• PROBLEM
Would you go through the records below and copy each line with the string "Given"?

• INPUT MATERIAL
▬▬▬

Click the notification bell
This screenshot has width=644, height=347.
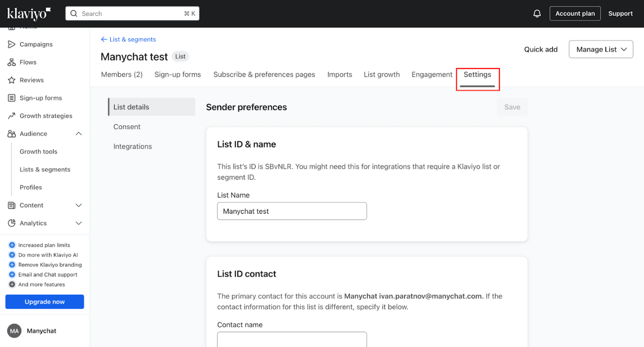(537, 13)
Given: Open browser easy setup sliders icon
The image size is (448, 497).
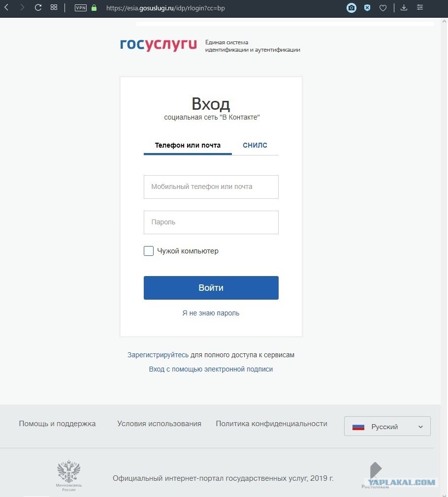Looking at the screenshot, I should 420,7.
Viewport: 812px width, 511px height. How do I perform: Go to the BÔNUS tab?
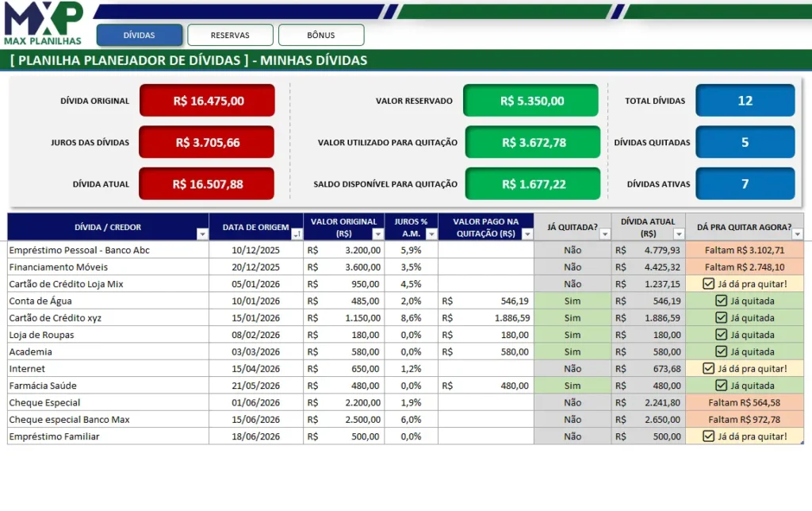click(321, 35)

▬▬▬

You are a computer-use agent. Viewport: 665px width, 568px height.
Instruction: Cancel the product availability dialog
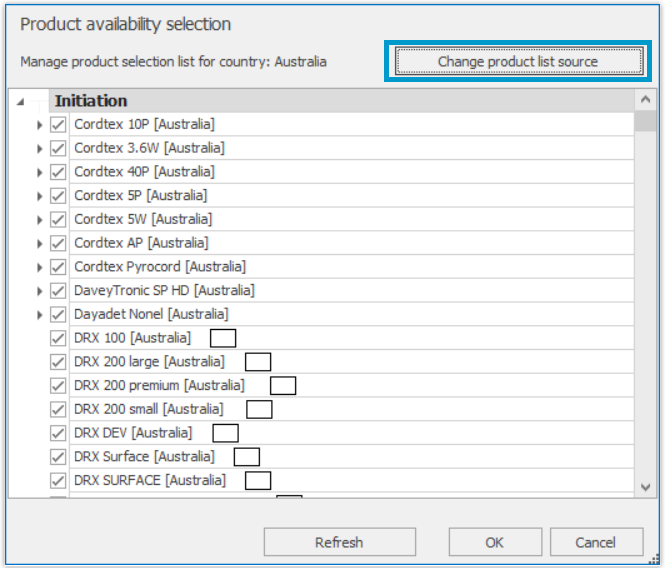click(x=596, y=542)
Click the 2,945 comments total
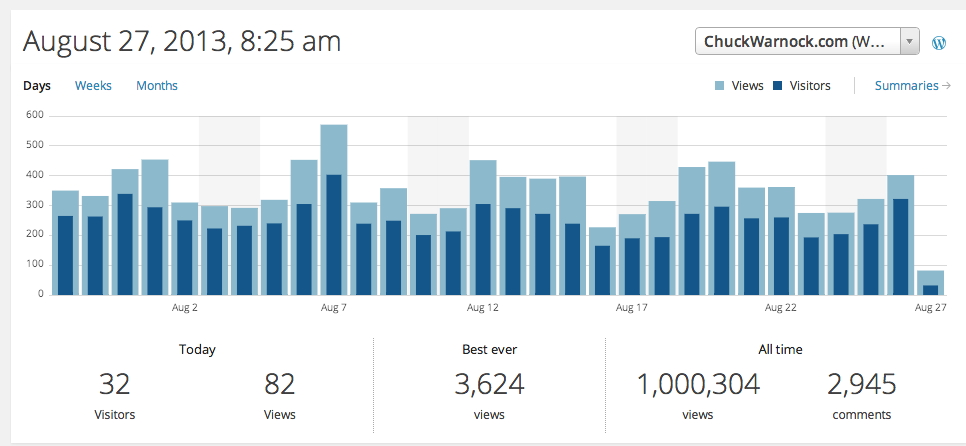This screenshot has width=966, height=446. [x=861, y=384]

▬▬▬

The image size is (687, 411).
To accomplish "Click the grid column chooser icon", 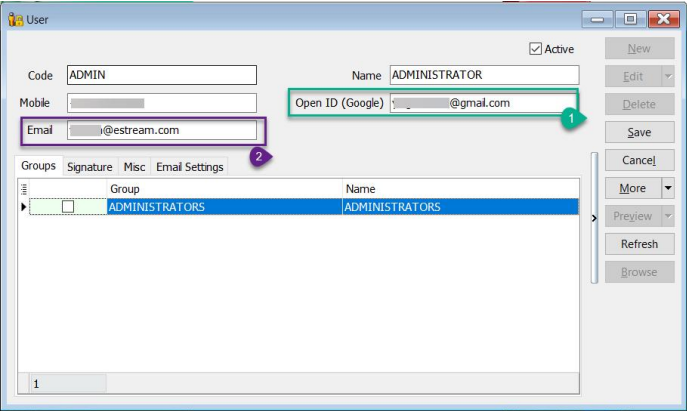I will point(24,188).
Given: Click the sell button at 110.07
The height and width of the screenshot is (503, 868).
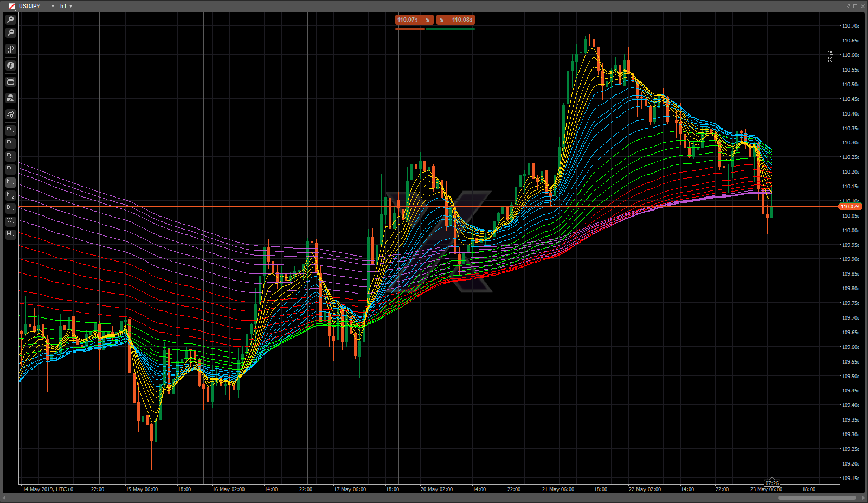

▬▬▬

• ANSWER TO THIS EXERCISE
Given: Open browser easy setup sliders icon
Given: Click the sell button at 110.07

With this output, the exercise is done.